To our knowledge, this is the first attempt targeting an NGS study of cfTDNA to evaluate somatic mutations in patients with HGG where minimally invasive or noninvasive methods to monitor the disease burden and to know its dynamic changes is a challenging task.

Until now, neuroimaging and surgical specimens are the available methods to know the disease burden and disease status during and after therapy. As of now, neuro-imaging and surgically obtained specimens are the available methods to know the disease burden and disease status during and post-therapy. Since imaging modalities have their own difficulties like variations in intra and inter-radiologist interpretation. Besides this, tracking the disease during and after therapy as well as its confirmation still depends on the histopathological diagnosis. Sometimes even with definitive changes/progression with neuro-imaging, we are dependent on final surgical specimen to prove and to plan for matched genedirected therapy. Therefore, there occurs a need to repeat the surgery. And in recurrent cases the surgically acquired tissue yields a necrosis scar. Thus, the associated repeated surgery and time needed to recover poses as a huge burden to the affected family and hence society.[14],[15]

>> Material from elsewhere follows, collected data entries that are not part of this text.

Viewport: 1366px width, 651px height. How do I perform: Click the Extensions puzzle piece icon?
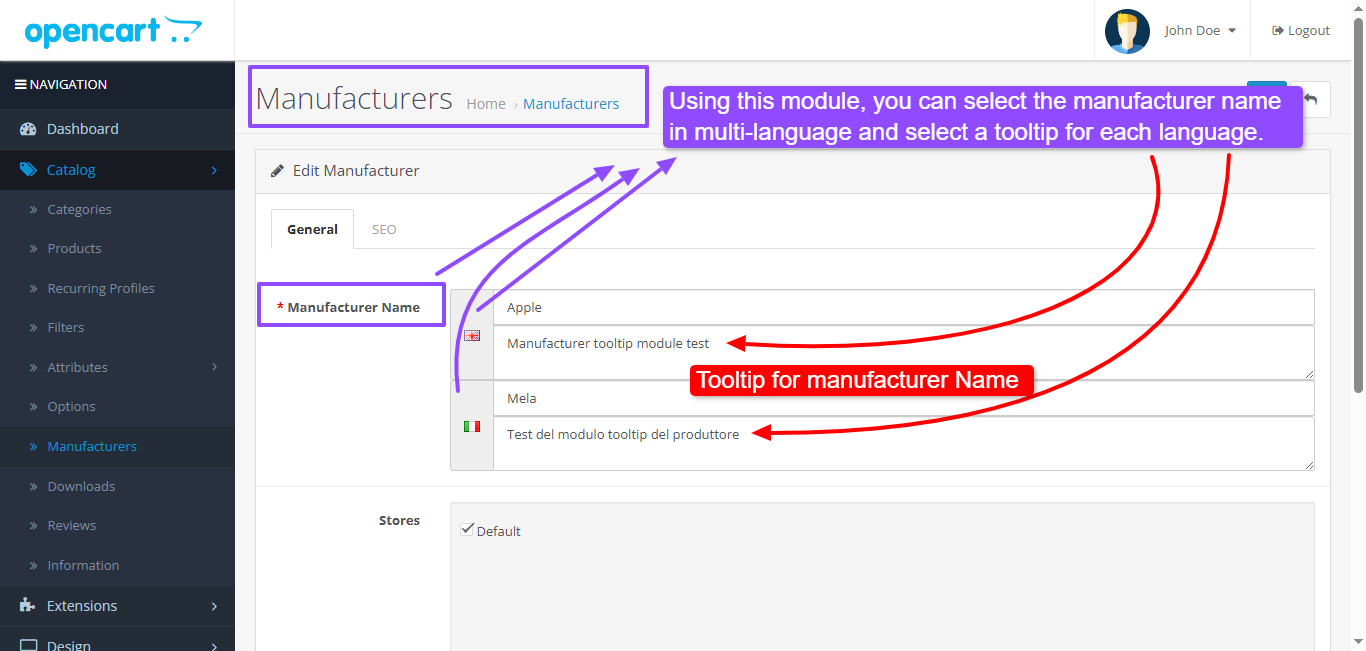pyautogui.click(x=27, y=606)
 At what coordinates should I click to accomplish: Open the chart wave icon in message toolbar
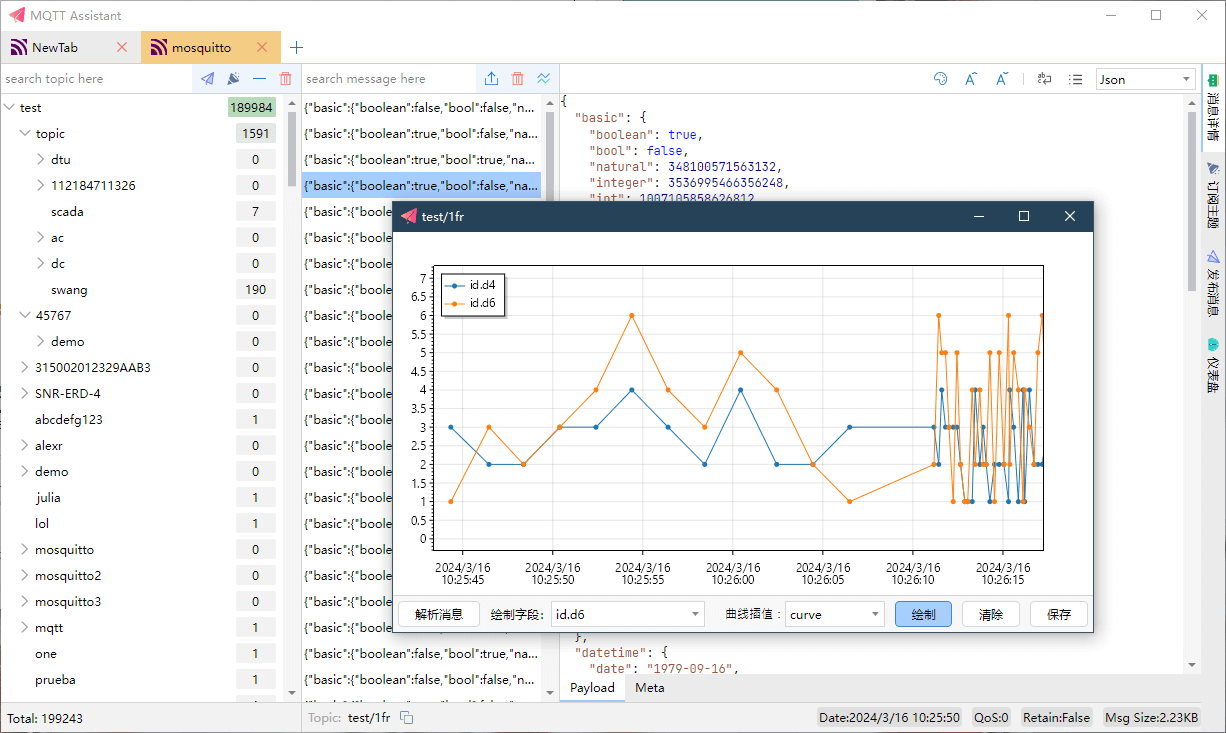(543, 78)
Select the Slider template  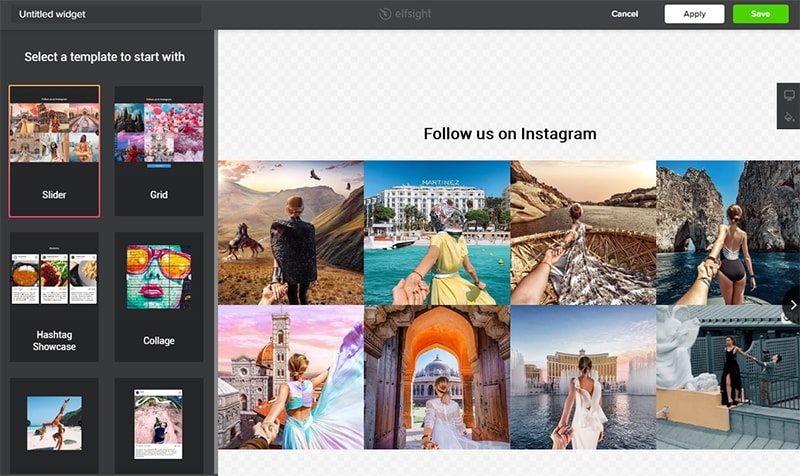(54, 150)
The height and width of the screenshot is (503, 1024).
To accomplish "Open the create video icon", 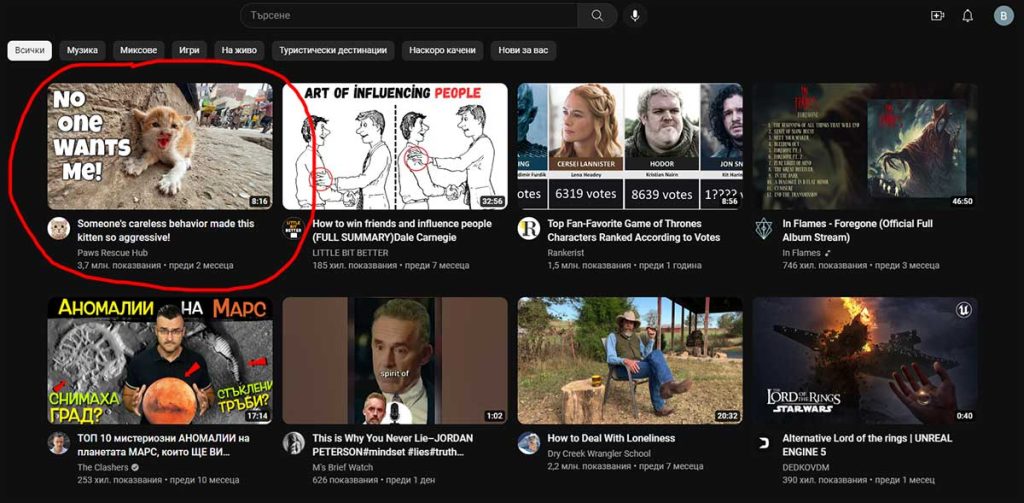I will tap(937, 16).
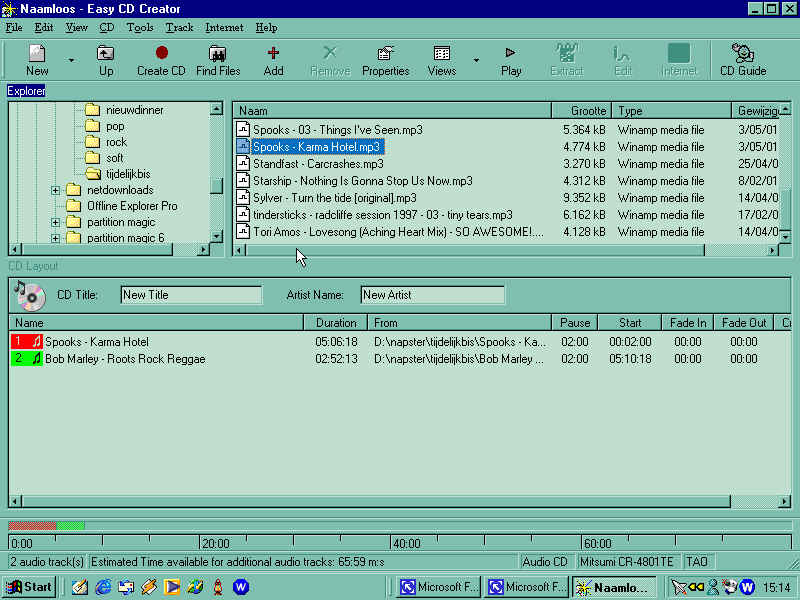Select Bob Marley - Roots Rock Reggae track
The height and width of the screenshot is (600, 800).
pos(125,359)
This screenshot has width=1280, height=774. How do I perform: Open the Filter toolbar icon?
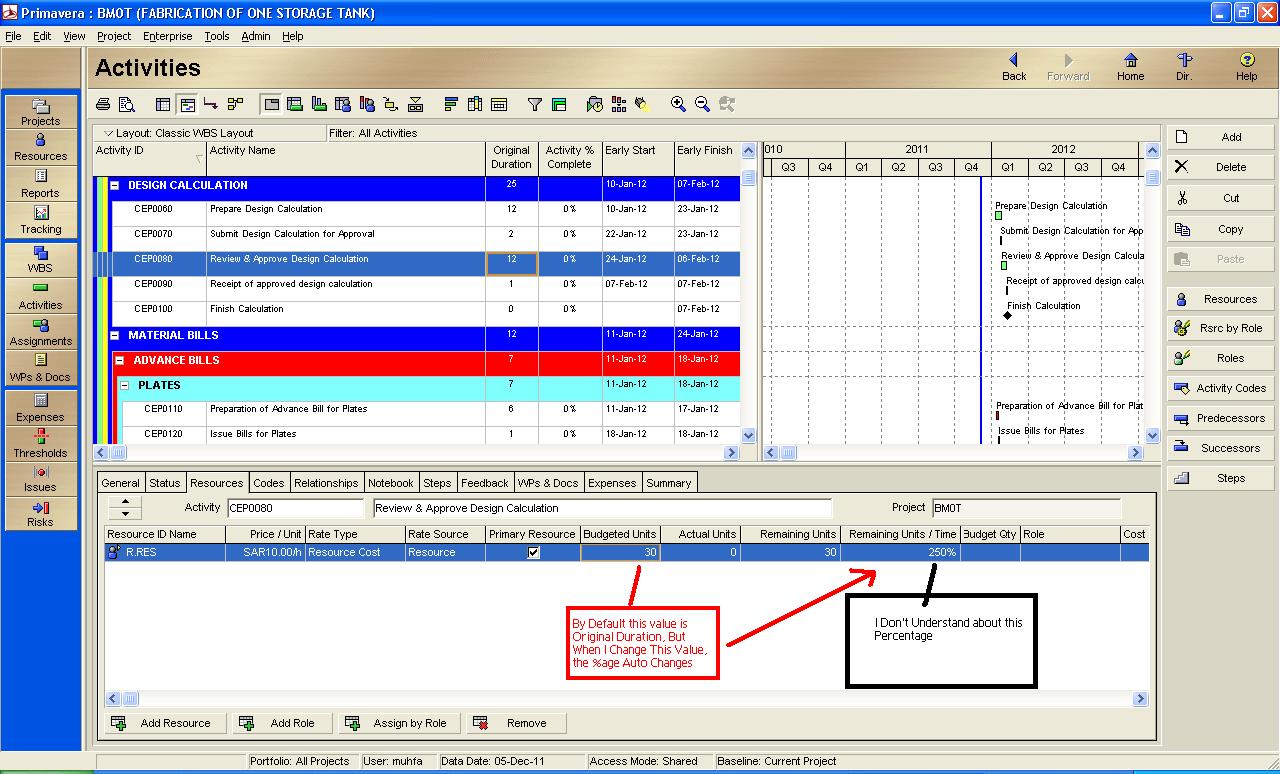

There are only a few noninvasive modalities such as CTC and cfTDNA (both in plasma and CSF) available to address these issues. cfTDNA is a small component of nucleic acid material derived from tumor cell and cell fragments.[16] The CTCs are completely intact, sometimes viable, which can be isolated from blood by either physical and chemical characteristics or by cell surface molecular expressions that distinguish them from normal cells or blood cells.[17] Many studies have been conducted to compare CTC and cfTDNA, where both entities were demonstrated in advanced cases. On comparing these we have reached contrasting conclusions in the view of technical issues like isolation of the circulating nucleic acids and interpretation of the results.[18],[19],[20] A thorough research shows that only limited studies have compared cfTDNA with CTCs; some studies were limited by their isolation techniques, and some have showed that the detection rate of cfTDNA was higher than CTC detection.[19],[21],[22] An article published in Nature Communications demonstrated that both CSF-tDNA and plasma-tDNA showed enriched quantity both with primary and metastatic brain tumors, and in some cases CSF-tDNA levels correspond to a change in tumor burden. The authors have also described in some cases mutations in CSF with brain metastases that were not seen in the primary tumor.[23]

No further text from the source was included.